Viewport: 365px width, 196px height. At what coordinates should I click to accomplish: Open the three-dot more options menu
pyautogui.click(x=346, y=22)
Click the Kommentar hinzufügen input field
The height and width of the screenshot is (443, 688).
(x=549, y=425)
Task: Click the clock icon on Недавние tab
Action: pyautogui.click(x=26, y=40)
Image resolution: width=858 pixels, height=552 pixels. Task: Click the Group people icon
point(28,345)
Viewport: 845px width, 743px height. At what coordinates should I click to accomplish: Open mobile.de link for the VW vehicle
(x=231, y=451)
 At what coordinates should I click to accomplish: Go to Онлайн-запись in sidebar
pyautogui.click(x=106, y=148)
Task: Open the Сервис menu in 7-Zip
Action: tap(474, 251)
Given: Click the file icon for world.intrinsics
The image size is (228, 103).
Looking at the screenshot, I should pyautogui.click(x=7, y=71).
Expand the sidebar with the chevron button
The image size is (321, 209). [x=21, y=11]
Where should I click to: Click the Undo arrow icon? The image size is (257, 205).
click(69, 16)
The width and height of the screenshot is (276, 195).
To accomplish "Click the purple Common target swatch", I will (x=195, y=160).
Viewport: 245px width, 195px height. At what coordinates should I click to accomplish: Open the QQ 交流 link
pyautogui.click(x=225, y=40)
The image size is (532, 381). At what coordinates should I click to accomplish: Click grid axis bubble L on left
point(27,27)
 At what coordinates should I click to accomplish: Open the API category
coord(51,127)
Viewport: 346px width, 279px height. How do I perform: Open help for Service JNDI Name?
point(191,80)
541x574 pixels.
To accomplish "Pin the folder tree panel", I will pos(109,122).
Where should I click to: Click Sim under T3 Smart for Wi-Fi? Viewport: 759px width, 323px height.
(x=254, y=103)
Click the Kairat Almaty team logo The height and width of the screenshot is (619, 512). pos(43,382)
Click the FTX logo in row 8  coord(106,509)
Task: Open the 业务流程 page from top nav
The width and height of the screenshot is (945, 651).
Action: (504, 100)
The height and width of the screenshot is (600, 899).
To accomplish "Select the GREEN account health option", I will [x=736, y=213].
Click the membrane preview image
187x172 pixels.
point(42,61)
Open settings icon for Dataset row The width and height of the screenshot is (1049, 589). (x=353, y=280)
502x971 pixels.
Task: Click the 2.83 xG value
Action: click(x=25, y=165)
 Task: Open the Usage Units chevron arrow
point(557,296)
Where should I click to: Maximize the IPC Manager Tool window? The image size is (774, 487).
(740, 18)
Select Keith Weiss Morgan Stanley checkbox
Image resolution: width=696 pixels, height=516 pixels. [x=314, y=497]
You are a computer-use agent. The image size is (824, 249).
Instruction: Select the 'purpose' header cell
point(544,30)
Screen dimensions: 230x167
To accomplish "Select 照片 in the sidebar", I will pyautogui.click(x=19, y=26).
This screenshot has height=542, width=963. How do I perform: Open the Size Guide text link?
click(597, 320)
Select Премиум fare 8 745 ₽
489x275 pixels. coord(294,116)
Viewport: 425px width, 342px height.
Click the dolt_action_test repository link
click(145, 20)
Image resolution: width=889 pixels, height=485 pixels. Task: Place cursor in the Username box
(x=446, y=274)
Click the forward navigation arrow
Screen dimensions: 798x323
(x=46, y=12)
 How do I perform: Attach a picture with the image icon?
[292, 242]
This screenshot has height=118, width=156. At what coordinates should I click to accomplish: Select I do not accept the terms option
========================================
- Exercise requirements:
Please show every line of the entries above that contains the word "will".

- Output for this exercise:
To accomplish "Click the purple Common target swatch", I will (x=195, y=160).
To accomplish "Pin the folder tree panel", I will pos(109,122).
To accomplish "Select the GREEN account health option", I will [x=736, y=213].
To accomplish "Select 照片 in the sidebar", I will pyautogui.click(x=19, y=26).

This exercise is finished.